There was a very interesting culture at the beach...much different than any other beach you would go to back home. The city would be packed and then you would go to the beach and it would be empty, that is because people here don't particularly like water and they won't go in at all because they believe in the spirits or monsters in the sea that will take them out and drown them... aka the undertow that is very strong. They hate the sun and carry umbrellas around with them constantly so of course they don't lay out. Then there is the issue of bikinis... oh wow the bathing suits that we saw looked our of a 40's catalog... long sleeves and shorts.... I was definatley a minority and got a lot of stares. But of well I got a great tan.

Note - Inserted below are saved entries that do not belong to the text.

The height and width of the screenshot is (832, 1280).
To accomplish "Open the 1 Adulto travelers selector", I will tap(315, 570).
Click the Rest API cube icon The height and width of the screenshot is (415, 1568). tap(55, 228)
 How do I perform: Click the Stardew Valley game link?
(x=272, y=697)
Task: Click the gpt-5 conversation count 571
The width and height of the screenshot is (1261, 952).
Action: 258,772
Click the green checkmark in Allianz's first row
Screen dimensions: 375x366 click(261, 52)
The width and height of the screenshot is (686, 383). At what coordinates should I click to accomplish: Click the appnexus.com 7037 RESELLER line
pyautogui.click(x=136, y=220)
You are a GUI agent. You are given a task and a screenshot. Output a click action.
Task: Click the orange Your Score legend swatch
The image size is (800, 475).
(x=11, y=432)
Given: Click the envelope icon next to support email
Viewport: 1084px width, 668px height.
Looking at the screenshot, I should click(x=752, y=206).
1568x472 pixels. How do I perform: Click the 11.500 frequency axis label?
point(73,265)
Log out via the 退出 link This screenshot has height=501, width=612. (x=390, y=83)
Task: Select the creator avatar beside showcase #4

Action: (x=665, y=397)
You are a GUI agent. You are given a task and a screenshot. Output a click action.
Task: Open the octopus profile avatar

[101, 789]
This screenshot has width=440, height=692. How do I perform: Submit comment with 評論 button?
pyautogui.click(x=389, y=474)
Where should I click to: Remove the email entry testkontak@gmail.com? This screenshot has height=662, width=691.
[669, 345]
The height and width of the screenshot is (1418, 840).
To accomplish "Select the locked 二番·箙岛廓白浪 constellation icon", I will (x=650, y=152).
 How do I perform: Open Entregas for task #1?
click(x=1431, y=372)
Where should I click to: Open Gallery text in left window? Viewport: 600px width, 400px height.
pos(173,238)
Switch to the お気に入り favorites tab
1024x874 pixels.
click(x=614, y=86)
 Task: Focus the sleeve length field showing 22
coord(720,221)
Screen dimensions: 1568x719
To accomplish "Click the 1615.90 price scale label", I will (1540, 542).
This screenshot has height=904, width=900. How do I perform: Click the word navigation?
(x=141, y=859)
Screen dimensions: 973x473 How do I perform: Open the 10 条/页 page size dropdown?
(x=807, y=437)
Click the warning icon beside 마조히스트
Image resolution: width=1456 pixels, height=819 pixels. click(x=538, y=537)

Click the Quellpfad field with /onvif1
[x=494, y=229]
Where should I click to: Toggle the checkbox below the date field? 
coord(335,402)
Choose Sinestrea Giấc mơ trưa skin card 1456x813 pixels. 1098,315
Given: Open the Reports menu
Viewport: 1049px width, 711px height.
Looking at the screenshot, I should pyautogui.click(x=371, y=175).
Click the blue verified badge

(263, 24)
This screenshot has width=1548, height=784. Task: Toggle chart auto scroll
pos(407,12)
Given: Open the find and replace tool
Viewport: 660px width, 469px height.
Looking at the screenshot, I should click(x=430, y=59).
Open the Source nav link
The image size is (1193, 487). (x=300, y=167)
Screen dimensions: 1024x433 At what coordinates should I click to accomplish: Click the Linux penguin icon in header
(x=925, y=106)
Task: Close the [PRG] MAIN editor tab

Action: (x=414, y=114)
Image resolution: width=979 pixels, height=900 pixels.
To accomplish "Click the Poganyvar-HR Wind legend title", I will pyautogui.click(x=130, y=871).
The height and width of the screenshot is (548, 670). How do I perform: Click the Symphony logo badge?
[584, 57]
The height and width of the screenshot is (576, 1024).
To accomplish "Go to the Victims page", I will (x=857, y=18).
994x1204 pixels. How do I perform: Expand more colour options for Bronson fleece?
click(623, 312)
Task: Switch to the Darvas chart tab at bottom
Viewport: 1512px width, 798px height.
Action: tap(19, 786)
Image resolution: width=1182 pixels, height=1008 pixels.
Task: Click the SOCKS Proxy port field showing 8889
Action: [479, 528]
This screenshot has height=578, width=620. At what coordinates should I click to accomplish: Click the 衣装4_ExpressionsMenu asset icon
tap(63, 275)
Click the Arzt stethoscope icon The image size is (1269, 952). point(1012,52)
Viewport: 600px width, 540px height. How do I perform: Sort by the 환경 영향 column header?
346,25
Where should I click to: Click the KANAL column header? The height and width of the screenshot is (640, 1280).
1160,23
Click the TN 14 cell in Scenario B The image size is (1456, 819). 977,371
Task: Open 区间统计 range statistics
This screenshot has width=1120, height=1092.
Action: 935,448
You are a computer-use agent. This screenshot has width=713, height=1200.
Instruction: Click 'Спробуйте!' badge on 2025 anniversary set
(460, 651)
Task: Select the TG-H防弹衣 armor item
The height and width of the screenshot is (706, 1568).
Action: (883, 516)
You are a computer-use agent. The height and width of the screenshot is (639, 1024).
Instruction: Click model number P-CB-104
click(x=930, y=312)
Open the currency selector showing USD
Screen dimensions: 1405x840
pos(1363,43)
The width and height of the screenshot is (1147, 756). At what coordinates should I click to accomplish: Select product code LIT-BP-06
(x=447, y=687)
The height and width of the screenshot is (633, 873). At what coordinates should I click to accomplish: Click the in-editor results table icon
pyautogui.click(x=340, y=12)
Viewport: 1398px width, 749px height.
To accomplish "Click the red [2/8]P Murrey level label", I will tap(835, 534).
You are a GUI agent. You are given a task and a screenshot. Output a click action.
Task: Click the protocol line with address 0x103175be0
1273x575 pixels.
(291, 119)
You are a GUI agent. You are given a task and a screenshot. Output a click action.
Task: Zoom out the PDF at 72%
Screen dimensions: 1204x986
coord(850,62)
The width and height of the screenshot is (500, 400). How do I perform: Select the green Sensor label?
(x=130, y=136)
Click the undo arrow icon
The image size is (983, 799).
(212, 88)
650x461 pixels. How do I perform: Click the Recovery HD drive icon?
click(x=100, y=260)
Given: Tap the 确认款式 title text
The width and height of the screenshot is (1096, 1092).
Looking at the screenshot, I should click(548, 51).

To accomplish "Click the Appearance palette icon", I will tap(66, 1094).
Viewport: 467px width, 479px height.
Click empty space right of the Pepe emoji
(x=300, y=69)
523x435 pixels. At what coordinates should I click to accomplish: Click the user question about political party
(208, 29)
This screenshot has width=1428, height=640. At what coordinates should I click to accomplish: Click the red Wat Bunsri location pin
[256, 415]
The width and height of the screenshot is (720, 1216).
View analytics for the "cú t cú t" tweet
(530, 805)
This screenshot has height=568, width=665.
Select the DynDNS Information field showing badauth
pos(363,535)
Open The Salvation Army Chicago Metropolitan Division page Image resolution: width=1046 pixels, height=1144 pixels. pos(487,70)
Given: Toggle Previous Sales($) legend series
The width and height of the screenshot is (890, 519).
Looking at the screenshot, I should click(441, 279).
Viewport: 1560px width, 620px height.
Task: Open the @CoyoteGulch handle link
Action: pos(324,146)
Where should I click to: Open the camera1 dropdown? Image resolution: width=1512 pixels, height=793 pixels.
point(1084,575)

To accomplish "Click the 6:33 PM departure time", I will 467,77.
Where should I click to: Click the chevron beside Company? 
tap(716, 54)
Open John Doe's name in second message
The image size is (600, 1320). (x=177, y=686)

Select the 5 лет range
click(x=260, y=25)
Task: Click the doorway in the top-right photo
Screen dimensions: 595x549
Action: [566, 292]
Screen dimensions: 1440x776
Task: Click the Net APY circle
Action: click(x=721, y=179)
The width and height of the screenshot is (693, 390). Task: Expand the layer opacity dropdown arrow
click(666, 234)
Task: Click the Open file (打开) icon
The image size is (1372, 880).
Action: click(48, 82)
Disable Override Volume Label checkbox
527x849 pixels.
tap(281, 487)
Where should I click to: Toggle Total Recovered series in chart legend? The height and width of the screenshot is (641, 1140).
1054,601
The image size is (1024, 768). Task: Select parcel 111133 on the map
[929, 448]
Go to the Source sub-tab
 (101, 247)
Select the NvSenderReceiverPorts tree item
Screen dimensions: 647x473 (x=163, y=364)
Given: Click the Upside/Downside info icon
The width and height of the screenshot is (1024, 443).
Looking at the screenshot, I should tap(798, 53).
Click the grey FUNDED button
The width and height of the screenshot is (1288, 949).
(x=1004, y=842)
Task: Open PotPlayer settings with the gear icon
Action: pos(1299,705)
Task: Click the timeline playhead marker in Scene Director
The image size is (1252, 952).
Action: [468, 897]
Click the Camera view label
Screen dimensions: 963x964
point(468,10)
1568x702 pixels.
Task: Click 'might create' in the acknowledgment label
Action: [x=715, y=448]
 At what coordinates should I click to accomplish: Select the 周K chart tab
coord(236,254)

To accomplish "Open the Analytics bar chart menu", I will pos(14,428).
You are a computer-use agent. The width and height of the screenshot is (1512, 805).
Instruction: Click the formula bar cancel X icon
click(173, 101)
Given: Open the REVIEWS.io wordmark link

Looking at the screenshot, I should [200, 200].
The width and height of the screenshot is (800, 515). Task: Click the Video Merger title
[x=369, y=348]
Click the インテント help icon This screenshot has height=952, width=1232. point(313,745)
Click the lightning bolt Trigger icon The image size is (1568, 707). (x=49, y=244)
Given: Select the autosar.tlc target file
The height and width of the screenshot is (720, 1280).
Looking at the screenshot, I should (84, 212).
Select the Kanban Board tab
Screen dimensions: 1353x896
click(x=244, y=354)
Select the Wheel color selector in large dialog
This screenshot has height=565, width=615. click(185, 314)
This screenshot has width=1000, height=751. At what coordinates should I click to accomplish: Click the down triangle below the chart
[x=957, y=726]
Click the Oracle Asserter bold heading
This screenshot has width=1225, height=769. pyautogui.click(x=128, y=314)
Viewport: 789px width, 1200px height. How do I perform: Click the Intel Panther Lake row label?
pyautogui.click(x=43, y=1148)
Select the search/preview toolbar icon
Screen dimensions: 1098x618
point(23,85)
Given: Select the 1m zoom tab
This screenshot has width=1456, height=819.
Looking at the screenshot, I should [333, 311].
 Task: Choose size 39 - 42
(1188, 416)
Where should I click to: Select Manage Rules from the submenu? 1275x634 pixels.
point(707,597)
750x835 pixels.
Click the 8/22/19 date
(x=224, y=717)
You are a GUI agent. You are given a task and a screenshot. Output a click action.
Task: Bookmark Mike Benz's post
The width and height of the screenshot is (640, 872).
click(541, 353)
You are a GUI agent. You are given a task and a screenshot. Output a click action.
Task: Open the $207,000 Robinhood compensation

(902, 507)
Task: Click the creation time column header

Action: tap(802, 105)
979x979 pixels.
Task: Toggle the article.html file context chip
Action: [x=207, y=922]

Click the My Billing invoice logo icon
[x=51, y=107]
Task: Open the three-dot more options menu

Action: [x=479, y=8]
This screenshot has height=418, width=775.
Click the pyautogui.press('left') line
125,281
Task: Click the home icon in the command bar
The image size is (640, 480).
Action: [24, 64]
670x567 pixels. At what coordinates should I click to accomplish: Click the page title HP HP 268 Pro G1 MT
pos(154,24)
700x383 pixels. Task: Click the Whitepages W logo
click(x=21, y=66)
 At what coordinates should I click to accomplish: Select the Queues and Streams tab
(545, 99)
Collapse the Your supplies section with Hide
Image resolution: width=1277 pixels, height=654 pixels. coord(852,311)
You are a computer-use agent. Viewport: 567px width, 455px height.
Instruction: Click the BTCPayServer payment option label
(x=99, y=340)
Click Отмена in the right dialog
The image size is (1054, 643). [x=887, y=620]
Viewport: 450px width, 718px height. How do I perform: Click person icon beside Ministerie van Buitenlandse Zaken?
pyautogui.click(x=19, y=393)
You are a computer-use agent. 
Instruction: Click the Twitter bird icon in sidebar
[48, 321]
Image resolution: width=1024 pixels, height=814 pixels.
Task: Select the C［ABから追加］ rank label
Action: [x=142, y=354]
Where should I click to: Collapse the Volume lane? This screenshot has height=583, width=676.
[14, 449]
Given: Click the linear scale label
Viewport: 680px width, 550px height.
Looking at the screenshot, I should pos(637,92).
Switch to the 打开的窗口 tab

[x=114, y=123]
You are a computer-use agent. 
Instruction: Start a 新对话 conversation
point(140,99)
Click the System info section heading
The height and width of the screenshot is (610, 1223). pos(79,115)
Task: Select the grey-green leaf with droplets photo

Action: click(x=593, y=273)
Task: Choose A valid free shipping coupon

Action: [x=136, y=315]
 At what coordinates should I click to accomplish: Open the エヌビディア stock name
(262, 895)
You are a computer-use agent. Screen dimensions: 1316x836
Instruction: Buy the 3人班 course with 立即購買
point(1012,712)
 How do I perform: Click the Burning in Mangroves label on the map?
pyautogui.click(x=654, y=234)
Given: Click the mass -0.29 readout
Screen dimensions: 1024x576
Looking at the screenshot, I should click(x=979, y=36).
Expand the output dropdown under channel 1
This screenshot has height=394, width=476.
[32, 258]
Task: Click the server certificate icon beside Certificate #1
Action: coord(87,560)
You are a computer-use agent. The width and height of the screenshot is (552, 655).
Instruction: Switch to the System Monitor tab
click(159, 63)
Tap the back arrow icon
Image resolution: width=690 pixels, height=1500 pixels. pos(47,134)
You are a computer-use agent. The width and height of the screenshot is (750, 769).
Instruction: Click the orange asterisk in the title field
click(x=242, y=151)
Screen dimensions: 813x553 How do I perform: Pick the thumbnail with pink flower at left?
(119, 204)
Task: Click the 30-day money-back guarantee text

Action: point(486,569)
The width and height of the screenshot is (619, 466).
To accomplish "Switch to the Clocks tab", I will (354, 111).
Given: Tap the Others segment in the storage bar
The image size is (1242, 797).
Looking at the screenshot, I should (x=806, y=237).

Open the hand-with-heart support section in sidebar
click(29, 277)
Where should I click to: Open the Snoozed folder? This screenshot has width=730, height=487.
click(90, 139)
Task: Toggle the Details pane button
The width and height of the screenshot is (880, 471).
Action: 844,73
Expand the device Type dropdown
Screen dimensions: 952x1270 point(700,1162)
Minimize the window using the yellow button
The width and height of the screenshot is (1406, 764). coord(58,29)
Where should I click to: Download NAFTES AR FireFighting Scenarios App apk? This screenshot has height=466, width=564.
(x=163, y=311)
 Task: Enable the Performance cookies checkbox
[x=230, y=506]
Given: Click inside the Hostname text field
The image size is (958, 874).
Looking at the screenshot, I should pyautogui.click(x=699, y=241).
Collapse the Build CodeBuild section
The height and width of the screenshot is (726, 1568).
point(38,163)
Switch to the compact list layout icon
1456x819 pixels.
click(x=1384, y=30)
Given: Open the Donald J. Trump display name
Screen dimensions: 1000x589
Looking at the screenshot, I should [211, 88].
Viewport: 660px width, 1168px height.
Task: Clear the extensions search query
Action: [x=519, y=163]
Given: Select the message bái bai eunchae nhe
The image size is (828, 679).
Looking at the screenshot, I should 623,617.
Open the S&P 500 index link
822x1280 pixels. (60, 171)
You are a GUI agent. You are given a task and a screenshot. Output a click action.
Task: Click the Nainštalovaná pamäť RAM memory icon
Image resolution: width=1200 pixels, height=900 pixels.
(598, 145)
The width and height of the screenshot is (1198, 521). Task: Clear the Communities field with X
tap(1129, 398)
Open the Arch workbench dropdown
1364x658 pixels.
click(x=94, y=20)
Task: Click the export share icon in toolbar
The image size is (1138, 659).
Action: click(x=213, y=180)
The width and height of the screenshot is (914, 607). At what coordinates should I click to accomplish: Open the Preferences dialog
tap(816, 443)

Another intersting thing was since they were so scared of the water you were not aloud to go out without some sort of floating device otherwise the lifeguards would yell at you. Back home it is swim at your own risk but here it is not allowed. Also when we walked the streets tons of people would stop and say hello, take our picture...some even seem to risk their lives driving on a scooter to say "hello how are you" while they were driving. We had an amazing time and will definately be back because there is much more to explore around there.

Monday, February 4, 2008

Happy New Year

Yes, happy New Year all over again. It is now Chinese New Year, which is the biggest holiday for Taiwan and almost all other East Asain countries (except for Japan they don't celebrate it). We are really excited because we have a full week off of work! We are planning on going down south where there is white sand beaches and great surf. So when we get back we will post hopefully beautiful pictures that will make everyone that is dealing with white snow besides white beaches very jealous.

This past weekend it was both Allies and my Birthdays and a hash run inbetween, so there is a lot to talk about. After my birthday party of just Allie and I we had a hash run to look forward to. This run was pretty close to where we live (about 15 minute drive). It started at another fellow hashers house which is ontop of a mountian right out of the city. The run was a nice short run. We didn't have to bush wack through jungles or climb mountains by using ropes so it was what most people think of running. It was about 4.5 miles so Allie and I ran it twice. The run did have some great views of the city with the bigger mountains behind it and also you could see the coast. After the run the hash had a cookout and a little fire which Allie and I stayed longer than normal and sat around the fire with a few other hashers and got to know each other better. It was really nice, reminded me of hanging out with our friends and family just relaxing and talking. Allie finished first out of the girls so next hash she has to wear the beaver bottoms and I think they came up with a name for her so the next hash we might have some really good looking pictures of Allie:)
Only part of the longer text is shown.